# AI-Powered Product Recommendation System for E-commerce

**Module E: AI Applications – Individual Open Project**

---

## 1. Problem Definition & Objective

### Problem Statement
Modern e-commerce platforms offer a vast number of products, which makes it difficult for customers to easily find items that match their preferences. Without personalized recommendations, users may feel overwhelmed, leading to reduced engagement and lower sales.

### Objective
The objective of this project is to develop an AI-powered product recommendation system that suggests relevant products to users based on product similarity.

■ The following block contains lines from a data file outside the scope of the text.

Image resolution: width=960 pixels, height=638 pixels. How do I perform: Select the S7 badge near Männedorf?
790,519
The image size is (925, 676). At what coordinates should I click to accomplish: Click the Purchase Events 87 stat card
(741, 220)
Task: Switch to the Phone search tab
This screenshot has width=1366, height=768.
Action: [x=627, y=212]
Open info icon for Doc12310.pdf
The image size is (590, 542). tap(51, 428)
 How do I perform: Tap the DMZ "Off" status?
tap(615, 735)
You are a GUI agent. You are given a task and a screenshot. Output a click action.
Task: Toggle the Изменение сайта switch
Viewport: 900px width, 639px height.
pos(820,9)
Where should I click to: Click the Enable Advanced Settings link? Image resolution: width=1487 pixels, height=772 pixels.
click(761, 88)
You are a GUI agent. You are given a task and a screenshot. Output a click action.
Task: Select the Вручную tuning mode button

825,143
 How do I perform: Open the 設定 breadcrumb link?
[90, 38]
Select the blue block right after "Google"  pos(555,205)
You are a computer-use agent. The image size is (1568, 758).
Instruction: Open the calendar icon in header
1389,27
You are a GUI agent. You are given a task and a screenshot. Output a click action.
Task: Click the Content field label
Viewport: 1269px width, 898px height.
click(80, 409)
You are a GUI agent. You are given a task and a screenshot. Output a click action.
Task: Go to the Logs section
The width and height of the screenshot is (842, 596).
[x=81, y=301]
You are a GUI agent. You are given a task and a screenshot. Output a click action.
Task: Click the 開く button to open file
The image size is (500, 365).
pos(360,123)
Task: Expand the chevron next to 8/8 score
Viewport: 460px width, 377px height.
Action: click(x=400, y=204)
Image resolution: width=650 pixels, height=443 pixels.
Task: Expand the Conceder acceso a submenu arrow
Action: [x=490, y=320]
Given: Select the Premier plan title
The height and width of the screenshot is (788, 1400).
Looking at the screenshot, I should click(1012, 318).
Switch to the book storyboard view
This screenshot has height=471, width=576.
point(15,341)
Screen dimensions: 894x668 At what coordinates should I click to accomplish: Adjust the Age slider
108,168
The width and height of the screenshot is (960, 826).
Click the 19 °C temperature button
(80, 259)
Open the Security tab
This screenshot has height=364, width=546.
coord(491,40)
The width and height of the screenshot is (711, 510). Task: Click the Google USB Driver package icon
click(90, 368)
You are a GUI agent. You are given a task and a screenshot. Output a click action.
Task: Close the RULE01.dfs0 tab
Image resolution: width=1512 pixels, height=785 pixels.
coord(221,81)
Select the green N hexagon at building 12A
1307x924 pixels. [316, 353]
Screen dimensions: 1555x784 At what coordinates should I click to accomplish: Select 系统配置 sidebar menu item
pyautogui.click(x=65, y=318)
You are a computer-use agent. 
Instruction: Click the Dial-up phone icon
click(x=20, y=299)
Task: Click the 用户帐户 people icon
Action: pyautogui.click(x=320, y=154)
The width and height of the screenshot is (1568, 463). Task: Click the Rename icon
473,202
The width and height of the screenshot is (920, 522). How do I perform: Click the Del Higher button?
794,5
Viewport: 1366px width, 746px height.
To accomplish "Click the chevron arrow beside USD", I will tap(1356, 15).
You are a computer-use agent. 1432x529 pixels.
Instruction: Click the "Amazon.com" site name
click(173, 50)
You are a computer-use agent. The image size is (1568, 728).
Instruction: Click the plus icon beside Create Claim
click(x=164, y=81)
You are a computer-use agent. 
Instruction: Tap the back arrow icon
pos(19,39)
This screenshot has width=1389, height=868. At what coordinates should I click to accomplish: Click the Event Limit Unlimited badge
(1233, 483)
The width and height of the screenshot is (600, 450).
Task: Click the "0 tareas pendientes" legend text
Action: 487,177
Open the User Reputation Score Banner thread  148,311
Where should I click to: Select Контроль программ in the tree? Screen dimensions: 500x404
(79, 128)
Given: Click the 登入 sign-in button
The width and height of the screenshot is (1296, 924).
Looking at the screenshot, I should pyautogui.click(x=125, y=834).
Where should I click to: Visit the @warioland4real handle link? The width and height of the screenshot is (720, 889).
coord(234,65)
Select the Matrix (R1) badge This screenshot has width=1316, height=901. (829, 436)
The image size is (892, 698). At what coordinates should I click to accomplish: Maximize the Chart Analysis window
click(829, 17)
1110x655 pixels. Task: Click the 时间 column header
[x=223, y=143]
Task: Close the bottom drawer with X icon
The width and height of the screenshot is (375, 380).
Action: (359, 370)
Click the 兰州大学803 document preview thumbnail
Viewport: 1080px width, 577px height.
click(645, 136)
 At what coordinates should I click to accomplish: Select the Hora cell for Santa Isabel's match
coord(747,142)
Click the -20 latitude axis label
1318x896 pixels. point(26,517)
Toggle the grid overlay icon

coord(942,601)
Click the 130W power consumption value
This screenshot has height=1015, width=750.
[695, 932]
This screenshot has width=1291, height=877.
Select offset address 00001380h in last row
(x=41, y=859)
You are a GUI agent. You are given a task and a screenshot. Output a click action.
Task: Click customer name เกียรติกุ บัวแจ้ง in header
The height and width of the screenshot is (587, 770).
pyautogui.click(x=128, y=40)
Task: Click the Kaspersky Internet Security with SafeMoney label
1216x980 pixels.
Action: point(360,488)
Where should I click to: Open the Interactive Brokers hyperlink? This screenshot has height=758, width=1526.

The system aims to enhance user experience and support better decision-making in e-commerce platforms.


In [19]:
import pandas as pd

# Creating a synthetic e-commerce dataset
data = {
    "product_name": [
        "iPhone 14", "Samsung Galaxy S23", "MacBook Air M2", "HP Pavilion Laptop",
        "Nike Running Shoes", "Adidas Sneakers", "Levi's Denim Jacket", "Zara Summer Dress",
        "Wooden Dining Table", "Office Chair", "LED Study Lamp", "Wall Clock"
    ],
    "category": [
        "Electronics", "Electronics", "Electronics", "Electronics",
        "Fashion", "Fashion", "Fashion", "Fashion",
        "Home & Furniture", "Home & Furniture", "Home & Furniture", "Home & Furniture"
    ],
    "description": [
        "Apple smartphone with advanced camera and iOS",
        "Android smartphone with high performance processor",
        "Lightweight laptop with Apple M2 chip",
        "Affordable laptop suitable for office and study work",
        "Comfortable running shoes for daily workouts",
        "Stylish sneakers for casual wear",
        "Classic denim jacket for all seasons",
        "Lightweight dress perfect for summer outings",
        "Solid wooden dining table for family use",
        "Ergonomic office chair with back support",
        "Energy efficient LED lamp for studying",
        "Decorative wall clock for home interiors"
    ]
}

df = pd.DataFrame(data)
df


Unnamed: 0,product_name,category,description
0,iPhone 14,Electronics,Apple smartphone with advanced camera and iOS
1,Samsung Galaxy S23,Electronics,Android smartphone with high performance proce...
2,MacBook Air M2,Electronics,Lightweight laptop with Apple M2 chip
3,HP Pavilion Laptop,Electronics,Affordable laptop suitable for office and stud...
4,Nike Running Shoes,Fashion,Comfortable running shoes for daily workouts
5,Adidas Sneakers,Fashion,Stylish sneakers for casual wear
6,Levi's Denim Jacket,Fashion,Classic denim jacket for all seasons
7,Zara Summer Dress,Fashion,Lightweight dress perfect for summer outings
8,Wooden Dining Table,Home & Furniture,Solid wooden dining table for family use
9,Office Chair,Home & Furniture,Ergonomic office chair with back support


## 2. Data Understanding & Preparation

### Dataset Source
The dataset used in this project is a **synthetic e-commerce product dataset** created specifically for academic purposes. It contains product names, categories, and textual descriptions, which are used to compute similarity between products.

### Data Exploration
Basic exploration is performed to understand the structure and quality of the dataset.


In [20]:
# Display basic information about the dataset
df.info()


<class 'pandas.core.frame.DataFrame'>
RangeIndex: 12 entries, 0 to 11
Data columns (total 3 columns):
 #   Column        Non-Null Count  Dtype 
---  ------        --------------  ----- 
 0   product_name  12 non-null     object
 1   category      12 non-null     object
 2   description   12 non-null     object
dtypes: object(3)
memory usage: 420.0+ bytes


In [21]:
# Check for missing values
df.isnull().sum()


Unnamed: 0,0
product_name,0
category,0
description,0


In [22]:
# Check for duplicate records
df.duplicated().sum()


np.int64(0)

## 3. Model / System Design

### AI Technique Used
This project uses a **Content-Based Recommendation System** based on machine learning techniques. Products are recommended by measuring similarity between product descriptions and categories.

### System Workflow
Product Features → Text Vectorization (TF-IDF) → Similarity Computation → Product Recommendations

### Justification
Content-based filtering is suitable for this project as it does not require user interaction history and works well for small-to-medium datasets. It is also explainable and easy to interpret.


In [23]:
# Combine category and description into a single feature
df['combined_features'] = df['category'] + " " + df['description']

# Display updated dataset
df[['product_name', 'combined_features']].head()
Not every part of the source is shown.